Among the lines of data below, reproduce only those from the one with "Giới thiệu (414, 364)" through the one with "Nội thất văn phòng (658, 109)", exactly as they stand, both ends included.

→ EXERCISE DATA:
* * * *
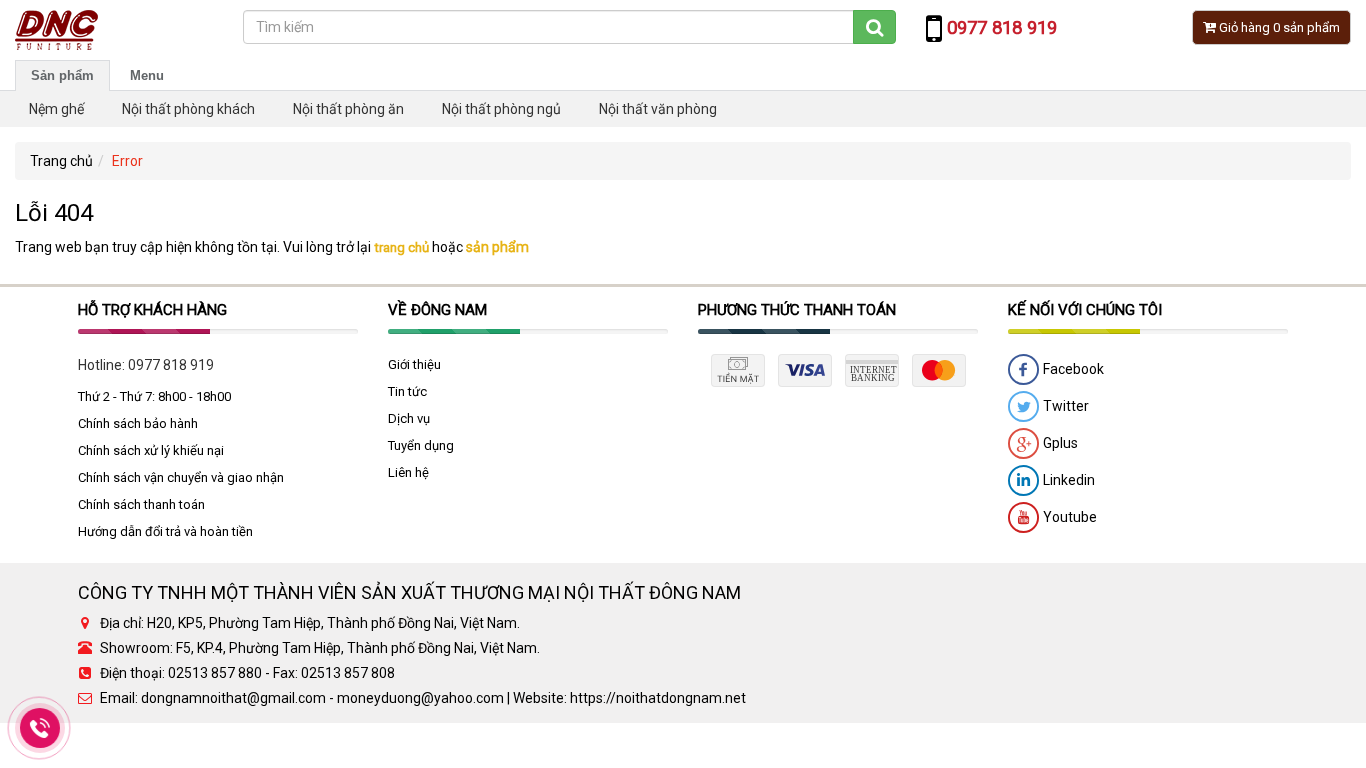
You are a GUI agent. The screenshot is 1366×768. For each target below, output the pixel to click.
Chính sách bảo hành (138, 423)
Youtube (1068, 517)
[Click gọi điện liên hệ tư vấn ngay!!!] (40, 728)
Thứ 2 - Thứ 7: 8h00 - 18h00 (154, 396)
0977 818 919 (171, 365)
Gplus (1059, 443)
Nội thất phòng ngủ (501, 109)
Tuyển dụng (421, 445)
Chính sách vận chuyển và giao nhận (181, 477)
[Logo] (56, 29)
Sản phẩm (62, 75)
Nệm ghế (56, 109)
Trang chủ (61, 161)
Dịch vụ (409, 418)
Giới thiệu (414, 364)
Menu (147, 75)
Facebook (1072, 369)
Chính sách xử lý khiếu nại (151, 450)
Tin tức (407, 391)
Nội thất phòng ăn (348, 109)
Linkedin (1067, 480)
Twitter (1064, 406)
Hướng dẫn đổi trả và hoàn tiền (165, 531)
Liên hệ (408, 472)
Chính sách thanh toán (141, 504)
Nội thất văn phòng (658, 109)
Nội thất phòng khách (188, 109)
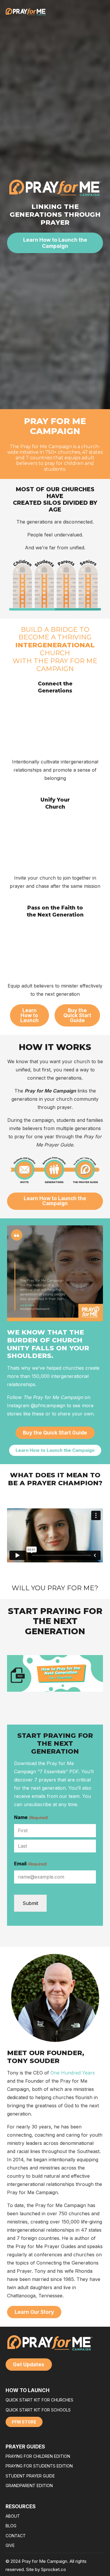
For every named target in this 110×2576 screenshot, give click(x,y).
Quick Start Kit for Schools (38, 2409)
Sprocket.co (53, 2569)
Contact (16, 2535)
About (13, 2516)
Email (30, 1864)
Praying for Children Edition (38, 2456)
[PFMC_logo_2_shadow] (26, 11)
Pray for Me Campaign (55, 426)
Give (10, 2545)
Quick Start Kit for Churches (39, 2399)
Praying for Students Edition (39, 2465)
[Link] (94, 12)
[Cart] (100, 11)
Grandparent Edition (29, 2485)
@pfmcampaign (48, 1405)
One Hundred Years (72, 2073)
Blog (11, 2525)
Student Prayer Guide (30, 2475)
* * * *
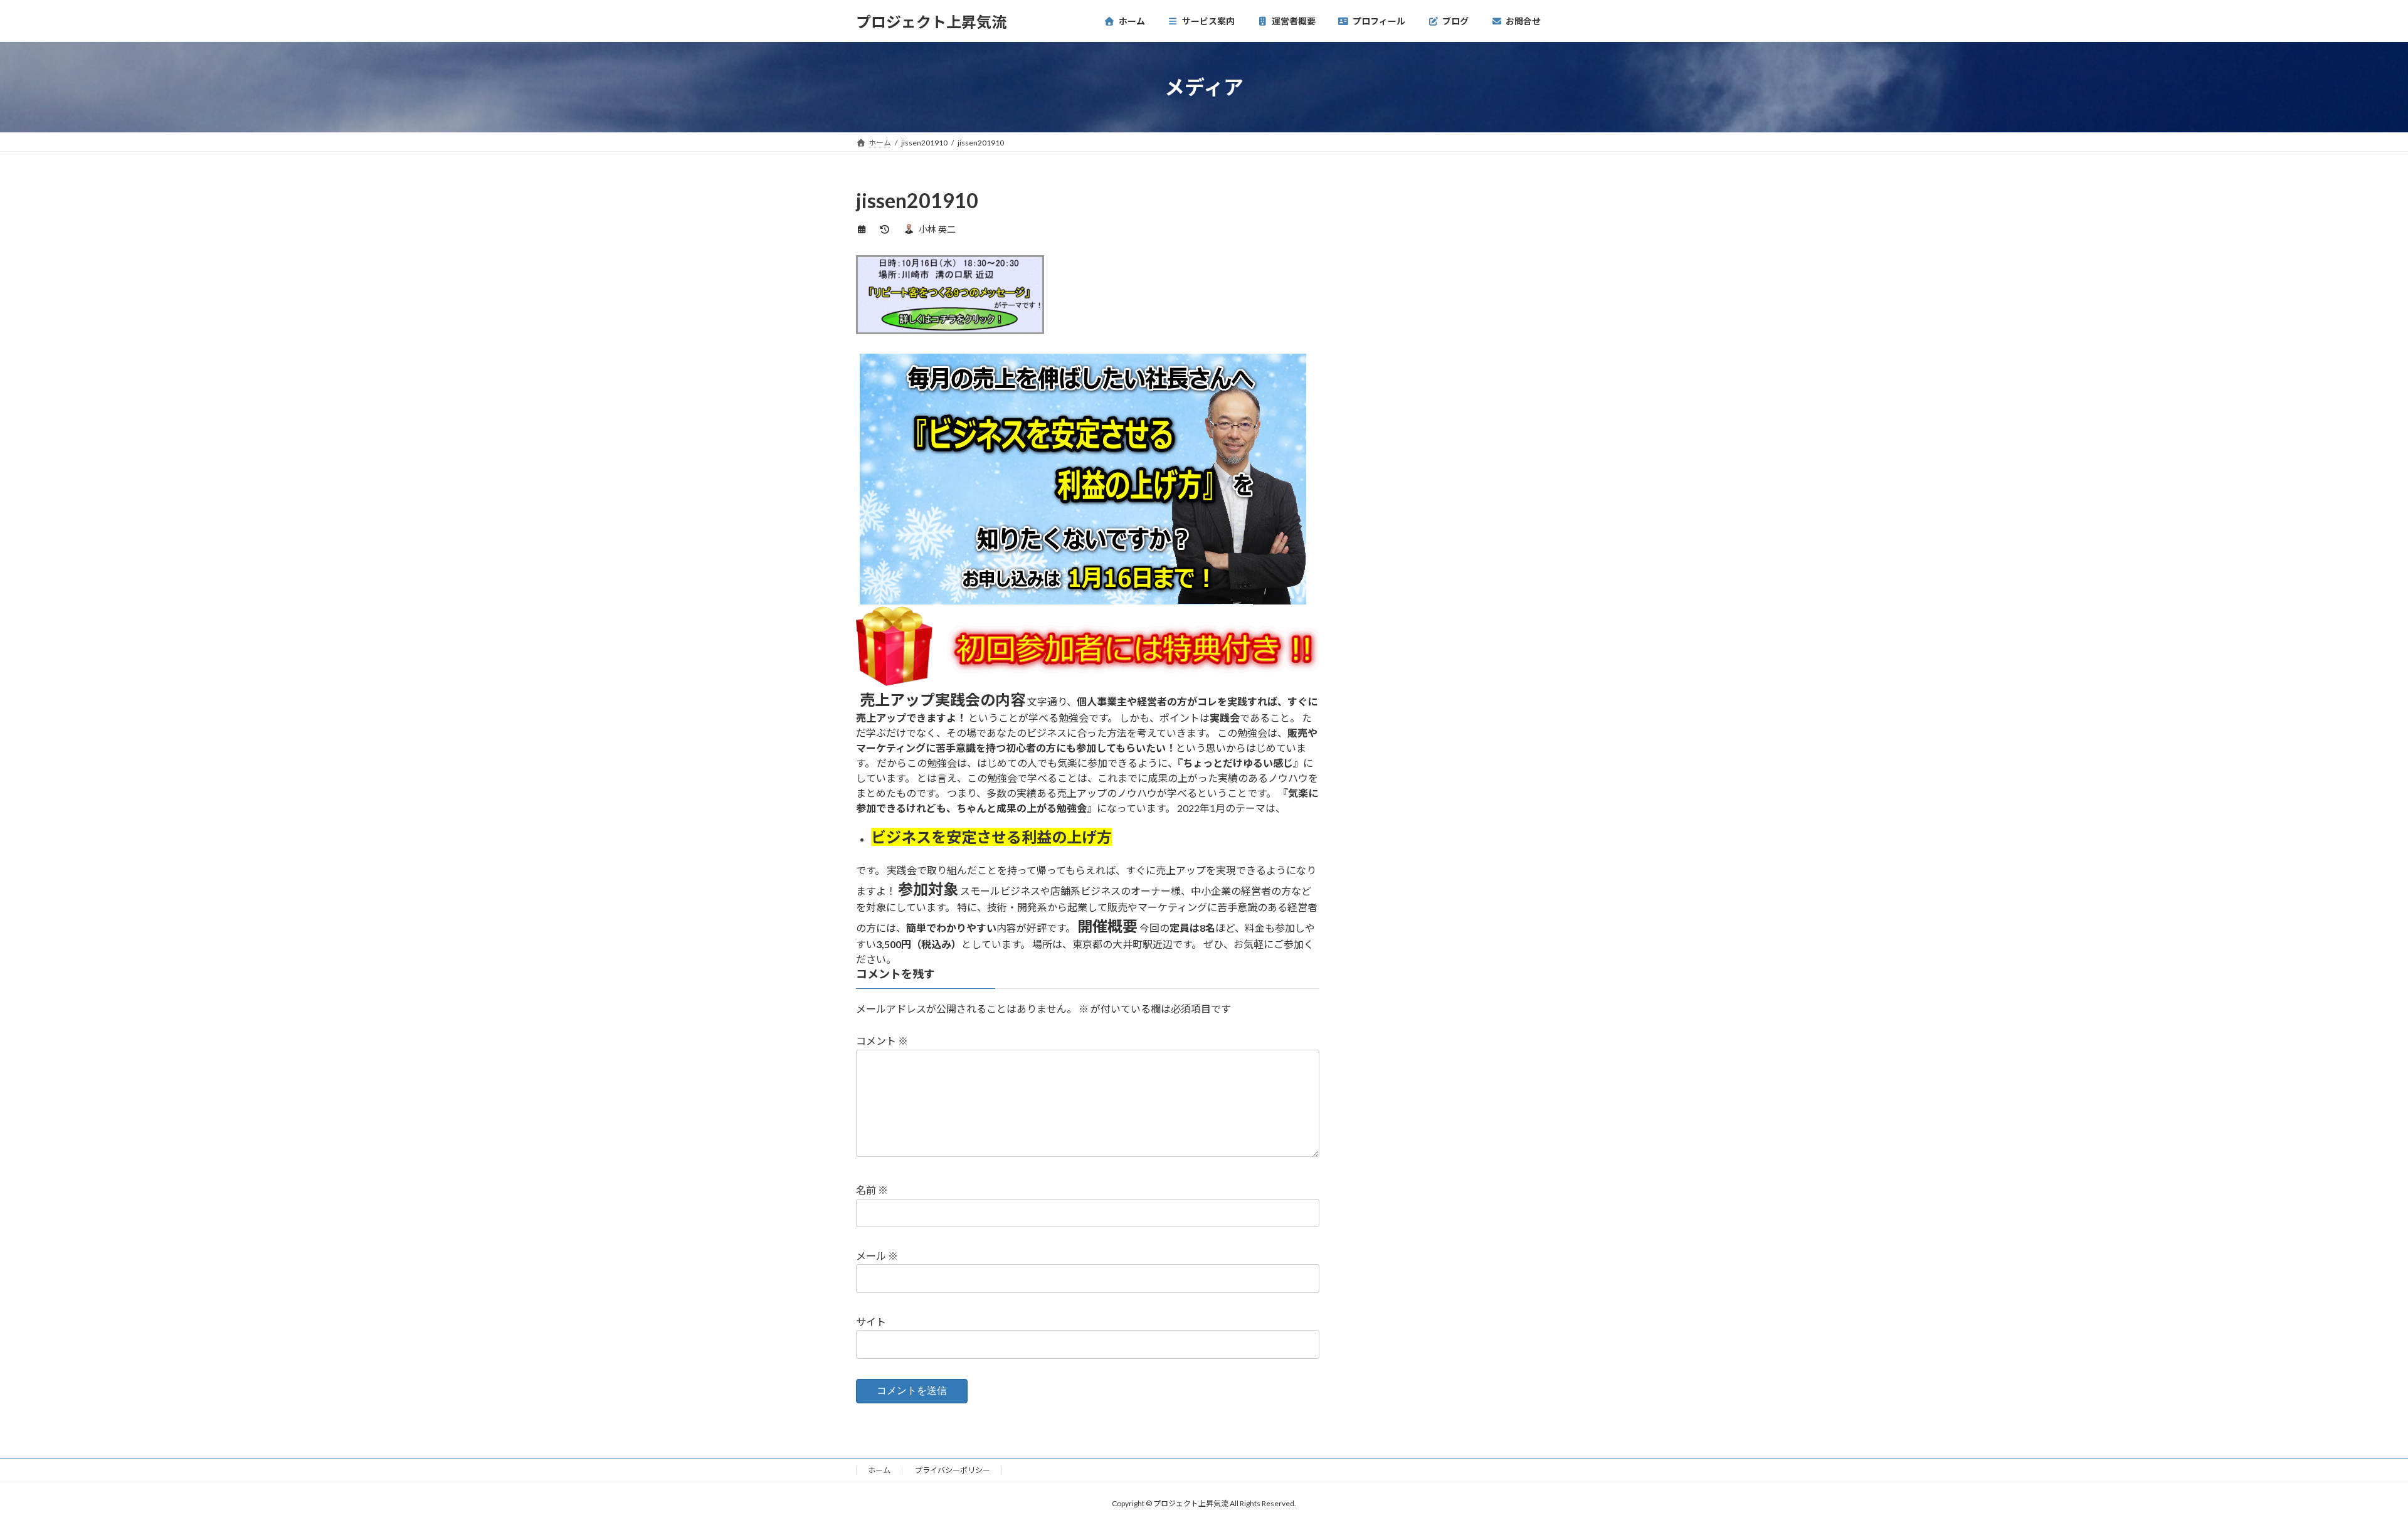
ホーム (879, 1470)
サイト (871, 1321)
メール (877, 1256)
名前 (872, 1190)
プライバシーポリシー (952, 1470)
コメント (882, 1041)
* * * *
→ RESPONSE AREA:
Giới thiệu (414, 364)
Menu (147, 75)
Facebook (1072, 369)
Chính sách xử lý khiếu nại (151, 450)
Tin tức (407, 391)
Nội thất phòng ăn (348, 109)
Linkedin (1067, 480)
Twitter (1064, 406)
Hướng dẫn đổi trả và hoàn tiền (165, 531)
Liên hệ (408, 472)
Chính sách thanh toán (141, 504)
Nội thất văn phòng (658, 109)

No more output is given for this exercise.